◆ **Records of locating elements and words**:
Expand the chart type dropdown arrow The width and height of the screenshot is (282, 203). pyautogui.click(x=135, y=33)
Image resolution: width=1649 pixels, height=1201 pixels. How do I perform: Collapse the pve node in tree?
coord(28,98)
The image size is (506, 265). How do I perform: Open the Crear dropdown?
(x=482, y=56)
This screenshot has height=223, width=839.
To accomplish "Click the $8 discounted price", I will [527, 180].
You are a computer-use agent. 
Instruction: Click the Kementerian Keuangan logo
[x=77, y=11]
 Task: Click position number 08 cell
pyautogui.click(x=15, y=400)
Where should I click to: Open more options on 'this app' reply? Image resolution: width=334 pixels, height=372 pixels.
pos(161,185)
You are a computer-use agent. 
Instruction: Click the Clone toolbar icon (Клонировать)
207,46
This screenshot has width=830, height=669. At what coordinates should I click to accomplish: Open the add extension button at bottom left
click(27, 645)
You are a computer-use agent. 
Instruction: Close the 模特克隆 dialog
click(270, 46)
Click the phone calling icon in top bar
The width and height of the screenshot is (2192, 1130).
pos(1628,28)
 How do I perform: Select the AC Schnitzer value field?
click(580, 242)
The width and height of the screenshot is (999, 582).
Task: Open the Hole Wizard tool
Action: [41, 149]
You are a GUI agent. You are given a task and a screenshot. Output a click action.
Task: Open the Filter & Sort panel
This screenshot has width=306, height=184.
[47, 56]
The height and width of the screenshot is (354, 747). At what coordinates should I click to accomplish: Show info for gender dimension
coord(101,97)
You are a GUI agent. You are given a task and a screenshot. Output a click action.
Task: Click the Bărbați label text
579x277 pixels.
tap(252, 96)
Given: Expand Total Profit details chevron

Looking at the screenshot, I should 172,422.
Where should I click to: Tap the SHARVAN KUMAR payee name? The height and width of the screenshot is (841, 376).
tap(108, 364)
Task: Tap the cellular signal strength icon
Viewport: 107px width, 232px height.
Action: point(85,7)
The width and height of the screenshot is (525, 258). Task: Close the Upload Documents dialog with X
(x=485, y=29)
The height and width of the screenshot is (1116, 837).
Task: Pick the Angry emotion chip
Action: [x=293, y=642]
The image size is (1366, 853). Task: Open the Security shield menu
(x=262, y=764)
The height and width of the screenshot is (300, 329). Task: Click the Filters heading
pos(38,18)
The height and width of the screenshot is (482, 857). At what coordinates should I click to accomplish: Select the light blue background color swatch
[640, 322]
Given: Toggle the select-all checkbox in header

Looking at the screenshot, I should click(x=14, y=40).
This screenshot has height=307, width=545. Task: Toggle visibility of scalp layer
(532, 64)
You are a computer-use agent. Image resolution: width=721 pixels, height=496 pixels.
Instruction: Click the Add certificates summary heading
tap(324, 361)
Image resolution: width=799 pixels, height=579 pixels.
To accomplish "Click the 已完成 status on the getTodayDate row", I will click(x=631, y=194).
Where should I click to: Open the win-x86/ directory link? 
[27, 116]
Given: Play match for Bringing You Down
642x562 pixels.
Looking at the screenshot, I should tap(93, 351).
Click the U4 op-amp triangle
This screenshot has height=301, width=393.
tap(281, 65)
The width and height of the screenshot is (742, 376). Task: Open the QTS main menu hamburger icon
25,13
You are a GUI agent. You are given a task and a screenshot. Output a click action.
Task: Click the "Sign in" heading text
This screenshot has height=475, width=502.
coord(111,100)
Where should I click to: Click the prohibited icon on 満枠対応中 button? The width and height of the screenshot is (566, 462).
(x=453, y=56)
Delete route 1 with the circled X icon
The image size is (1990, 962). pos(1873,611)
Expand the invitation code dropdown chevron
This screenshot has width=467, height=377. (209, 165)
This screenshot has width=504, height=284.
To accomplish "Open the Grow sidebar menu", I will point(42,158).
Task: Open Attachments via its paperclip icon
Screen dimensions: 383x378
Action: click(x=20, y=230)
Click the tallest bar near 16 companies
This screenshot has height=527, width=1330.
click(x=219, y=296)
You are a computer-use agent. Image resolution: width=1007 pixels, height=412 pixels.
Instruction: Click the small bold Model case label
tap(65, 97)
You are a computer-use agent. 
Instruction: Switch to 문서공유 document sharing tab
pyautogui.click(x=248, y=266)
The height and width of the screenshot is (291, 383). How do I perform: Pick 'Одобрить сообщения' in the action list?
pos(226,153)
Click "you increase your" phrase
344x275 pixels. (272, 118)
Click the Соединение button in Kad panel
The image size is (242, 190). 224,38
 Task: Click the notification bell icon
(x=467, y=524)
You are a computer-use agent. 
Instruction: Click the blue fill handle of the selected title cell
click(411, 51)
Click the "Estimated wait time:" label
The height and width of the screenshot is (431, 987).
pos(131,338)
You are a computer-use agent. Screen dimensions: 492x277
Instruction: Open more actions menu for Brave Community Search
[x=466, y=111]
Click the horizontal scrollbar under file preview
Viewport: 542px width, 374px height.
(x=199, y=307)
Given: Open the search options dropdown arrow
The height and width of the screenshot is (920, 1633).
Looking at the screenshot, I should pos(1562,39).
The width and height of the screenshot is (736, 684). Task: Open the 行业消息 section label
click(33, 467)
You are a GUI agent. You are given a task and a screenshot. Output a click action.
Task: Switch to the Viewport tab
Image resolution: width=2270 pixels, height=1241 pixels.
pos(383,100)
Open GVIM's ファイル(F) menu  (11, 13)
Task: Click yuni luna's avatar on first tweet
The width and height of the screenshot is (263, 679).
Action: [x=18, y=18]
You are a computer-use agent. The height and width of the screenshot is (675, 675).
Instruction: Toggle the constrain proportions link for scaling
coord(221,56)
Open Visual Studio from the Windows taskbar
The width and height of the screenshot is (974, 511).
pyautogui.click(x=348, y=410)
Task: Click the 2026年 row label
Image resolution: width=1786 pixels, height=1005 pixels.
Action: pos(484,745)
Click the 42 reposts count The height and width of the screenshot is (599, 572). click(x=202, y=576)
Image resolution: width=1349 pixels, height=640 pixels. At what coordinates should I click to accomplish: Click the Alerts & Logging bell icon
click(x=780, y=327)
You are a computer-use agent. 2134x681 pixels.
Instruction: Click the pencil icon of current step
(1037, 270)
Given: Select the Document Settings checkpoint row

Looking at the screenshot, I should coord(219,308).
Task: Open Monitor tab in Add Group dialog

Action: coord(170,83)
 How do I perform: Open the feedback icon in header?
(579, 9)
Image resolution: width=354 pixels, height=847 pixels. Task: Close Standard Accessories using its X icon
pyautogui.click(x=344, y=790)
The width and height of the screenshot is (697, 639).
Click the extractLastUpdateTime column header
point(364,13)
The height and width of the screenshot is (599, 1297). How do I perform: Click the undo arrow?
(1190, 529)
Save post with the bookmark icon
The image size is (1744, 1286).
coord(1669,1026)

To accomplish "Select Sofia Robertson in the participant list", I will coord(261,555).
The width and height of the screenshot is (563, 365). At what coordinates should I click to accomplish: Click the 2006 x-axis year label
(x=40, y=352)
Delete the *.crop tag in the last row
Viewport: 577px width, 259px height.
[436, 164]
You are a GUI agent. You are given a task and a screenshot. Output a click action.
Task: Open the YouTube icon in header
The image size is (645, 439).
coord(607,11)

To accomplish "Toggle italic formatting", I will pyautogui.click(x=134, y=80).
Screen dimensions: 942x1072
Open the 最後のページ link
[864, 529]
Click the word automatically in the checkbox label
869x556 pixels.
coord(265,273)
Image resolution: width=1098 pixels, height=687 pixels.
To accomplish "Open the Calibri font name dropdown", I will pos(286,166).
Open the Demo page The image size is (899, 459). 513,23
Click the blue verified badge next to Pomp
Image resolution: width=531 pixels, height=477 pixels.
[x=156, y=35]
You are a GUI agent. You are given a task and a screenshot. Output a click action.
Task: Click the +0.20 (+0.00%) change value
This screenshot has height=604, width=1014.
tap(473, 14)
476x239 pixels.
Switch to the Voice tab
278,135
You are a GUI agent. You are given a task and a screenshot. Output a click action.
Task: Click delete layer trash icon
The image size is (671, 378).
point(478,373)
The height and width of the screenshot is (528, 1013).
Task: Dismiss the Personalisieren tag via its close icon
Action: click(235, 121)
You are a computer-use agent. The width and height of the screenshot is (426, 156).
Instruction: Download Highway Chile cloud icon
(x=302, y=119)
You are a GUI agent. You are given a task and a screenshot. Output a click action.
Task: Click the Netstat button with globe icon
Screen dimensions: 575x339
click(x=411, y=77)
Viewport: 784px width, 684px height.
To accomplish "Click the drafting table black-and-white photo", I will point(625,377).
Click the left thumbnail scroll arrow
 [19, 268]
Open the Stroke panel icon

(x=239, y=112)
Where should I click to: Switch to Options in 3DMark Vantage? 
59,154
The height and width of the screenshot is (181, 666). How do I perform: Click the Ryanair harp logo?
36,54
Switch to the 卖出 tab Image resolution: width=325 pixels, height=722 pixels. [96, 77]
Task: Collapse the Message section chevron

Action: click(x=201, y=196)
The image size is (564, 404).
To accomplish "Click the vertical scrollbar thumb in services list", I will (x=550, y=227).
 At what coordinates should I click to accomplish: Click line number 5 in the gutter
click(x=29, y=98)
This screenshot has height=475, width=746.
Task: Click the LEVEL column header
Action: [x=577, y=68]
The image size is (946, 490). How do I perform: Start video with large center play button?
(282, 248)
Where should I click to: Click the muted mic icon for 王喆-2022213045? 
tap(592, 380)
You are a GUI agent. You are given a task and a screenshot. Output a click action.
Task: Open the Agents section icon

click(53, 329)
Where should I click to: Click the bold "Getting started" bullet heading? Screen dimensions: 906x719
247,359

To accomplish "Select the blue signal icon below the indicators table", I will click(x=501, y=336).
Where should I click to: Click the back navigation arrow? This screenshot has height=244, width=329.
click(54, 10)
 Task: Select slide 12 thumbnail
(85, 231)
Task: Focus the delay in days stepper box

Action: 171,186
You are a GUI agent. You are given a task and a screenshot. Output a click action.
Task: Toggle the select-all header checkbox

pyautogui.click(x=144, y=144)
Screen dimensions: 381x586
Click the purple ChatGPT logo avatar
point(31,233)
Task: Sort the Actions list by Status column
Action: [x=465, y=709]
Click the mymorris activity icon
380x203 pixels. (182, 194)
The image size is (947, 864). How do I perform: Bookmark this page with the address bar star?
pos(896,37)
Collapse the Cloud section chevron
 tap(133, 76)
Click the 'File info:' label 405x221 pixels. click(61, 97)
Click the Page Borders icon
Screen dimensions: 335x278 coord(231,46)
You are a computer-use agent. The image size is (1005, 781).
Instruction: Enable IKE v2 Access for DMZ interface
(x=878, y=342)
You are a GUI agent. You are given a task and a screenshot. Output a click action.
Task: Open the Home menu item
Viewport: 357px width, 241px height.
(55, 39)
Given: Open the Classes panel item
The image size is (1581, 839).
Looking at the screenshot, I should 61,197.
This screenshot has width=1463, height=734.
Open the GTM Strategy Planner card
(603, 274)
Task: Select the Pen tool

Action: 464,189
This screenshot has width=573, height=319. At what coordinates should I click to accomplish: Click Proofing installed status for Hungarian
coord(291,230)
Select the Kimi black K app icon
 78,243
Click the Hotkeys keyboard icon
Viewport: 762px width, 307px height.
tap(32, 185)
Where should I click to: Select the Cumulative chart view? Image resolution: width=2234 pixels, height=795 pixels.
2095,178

◆ **TASK INSTRUCTIONS**: Find each line in the listing above that contains the word "layer" and copy those lines in full.

◆ **REPLY TO THE TASK**:
This screenshot has height=307, width=545. Task: Toggle visibility of scalp layer
Task: Click delete layer trash icon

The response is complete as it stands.